Let $x \in \R \setminus \Z$, that is such that $x$ is a real number that is not an integer.

Then:

$\ds \pi \cot \pi x = \dfrac 1 x + 2 x \sum_{n \mathop = 1}^\infty \frac 1 {x^2 - n^2}$


Proof 1

We have that:

$\cot \pi x = \dfrac {\cos \pi x} {\sin \pi x}$

has a denominator which is $0$ at $x = 0, \pm 1, \pm 2, \ldots$.

Hence the limitation on the domain of $x \cot \pi x$ to exclude integer $x$.

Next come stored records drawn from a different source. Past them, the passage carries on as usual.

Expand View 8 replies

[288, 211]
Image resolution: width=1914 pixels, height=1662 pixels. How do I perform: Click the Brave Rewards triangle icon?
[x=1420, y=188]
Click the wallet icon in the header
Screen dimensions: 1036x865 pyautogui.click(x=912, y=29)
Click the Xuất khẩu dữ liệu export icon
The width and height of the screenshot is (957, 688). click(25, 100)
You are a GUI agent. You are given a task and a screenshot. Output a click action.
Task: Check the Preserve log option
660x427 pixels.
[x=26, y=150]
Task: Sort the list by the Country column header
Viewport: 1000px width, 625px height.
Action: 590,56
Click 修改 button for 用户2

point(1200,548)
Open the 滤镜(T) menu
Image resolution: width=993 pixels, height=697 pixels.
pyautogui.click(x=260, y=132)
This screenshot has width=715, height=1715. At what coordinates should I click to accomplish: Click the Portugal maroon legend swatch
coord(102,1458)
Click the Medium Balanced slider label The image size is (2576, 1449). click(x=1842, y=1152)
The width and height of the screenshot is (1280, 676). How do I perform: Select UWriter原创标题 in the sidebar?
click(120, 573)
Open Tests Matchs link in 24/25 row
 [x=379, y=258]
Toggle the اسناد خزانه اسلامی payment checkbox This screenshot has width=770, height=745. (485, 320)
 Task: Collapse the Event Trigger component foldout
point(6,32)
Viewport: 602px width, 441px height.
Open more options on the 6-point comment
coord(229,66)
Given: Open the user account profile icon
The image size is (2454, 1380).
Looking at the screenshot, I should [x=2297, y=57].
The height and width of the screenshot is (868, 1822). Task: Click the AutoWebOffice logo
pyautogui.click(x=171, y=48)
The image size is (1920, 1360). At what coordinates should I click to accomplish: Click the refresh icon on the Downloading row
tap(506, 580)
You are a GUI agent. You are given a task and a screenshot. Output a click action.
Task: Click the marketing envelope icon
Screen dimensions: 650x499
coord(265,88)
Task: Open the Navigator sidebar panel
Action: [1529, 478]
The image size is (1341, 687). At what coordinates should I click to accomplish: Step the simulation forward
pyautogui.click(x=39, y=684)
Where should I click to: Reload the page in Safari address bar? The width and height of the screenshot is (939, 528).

Having established that, we should be able to express $\cot \pi x$ in the form:

$\cot \pi x = \dfrac a x + \displaystyle \sum_{n \mathop = 1}^\infty \left({\frac {b_n} {x - n} + \frac {c_n} {x + n} }\right)$

using a partial fractions expansion.

By evaluating the coefficients $b_n$ and $c_n$ in the usual manner, they are found to be:


$\forall n \in \N: b_n = c_n = \dfrac 1 \pi$

The result follows.

$\blacksquare$


Proof 2

From the Euler Formula for Sine Function:

$\ds \sin x = x \prod_{n \mathop = 1}^\infty \paren {1 - \frac {x^2} {n^2 \pi^2} }$


Taking the logarithm of both sides:

\(\ds \map \ln {\sin x }\) \(=\) \(\ds \ln x + \sum_{n \mathop = 1}^\infty \map \ln {1 - \frac {x^2} {n^2 \pi^2} }\)
\(\ds \) \(=\) \(\ds \ln x + \sum_{n \mathop = 1}^\infty \map \ln {\frac {n^2 \pi^2 - x^2} {n^2 \pi^2} }\)


and differentiating with respect to $x$:

\(\ds \cot x\) \(=\) \(\ds \dfrac 1 x + \sum_{n \mathop = 1}^\infty \dfrac {\dfrac {- 2 x} {n^2 \pi^2 } } {\paren {\dfrac {n^2 \pi^2 - x^2} {n^2 \pi^2} } }\) Derivative of Composite Function
\(\ds \) \(=\) \(\ds \dfrac 1 x + \sum_{n \mathop = 1}^\infty \frac {- 2 x} {n^2 \pi^2 - x^2}\)
\(\ds \leadsto \ \ \) \(\ds \cot x\) \(=\) \(\ds \frac 1 x + 2 x \sum_{n \mathop = 1}^\infty \frac 1 {x^2 - n^2 \pi^2}\) Move the $-1$ to the denominator
\(\ds \leadsto \ \ \) \(\ds \pi \map \cot {\pi x }\) \(=\) \(\ds \pi \paren {\frac 1 {\pi x } + 2 \paren {\pi x } \sum_{n \mathop = 1}^\infty \frac 1 {\paren {\pi x }^2 - n^2 \pi^2 } }\) multiplying by $\pi$ and entering $\pi x$
\(\ds \leadsto \ \ \) \(\ds \pi \map \cot {\pi x }\) \(=\) \(\ds \frac 1 x + 2 x \sum_{n \mathop = 1}^\infty \frac 1 {x^2 - n^2 }\)

Hence the result.

$\blacksquare$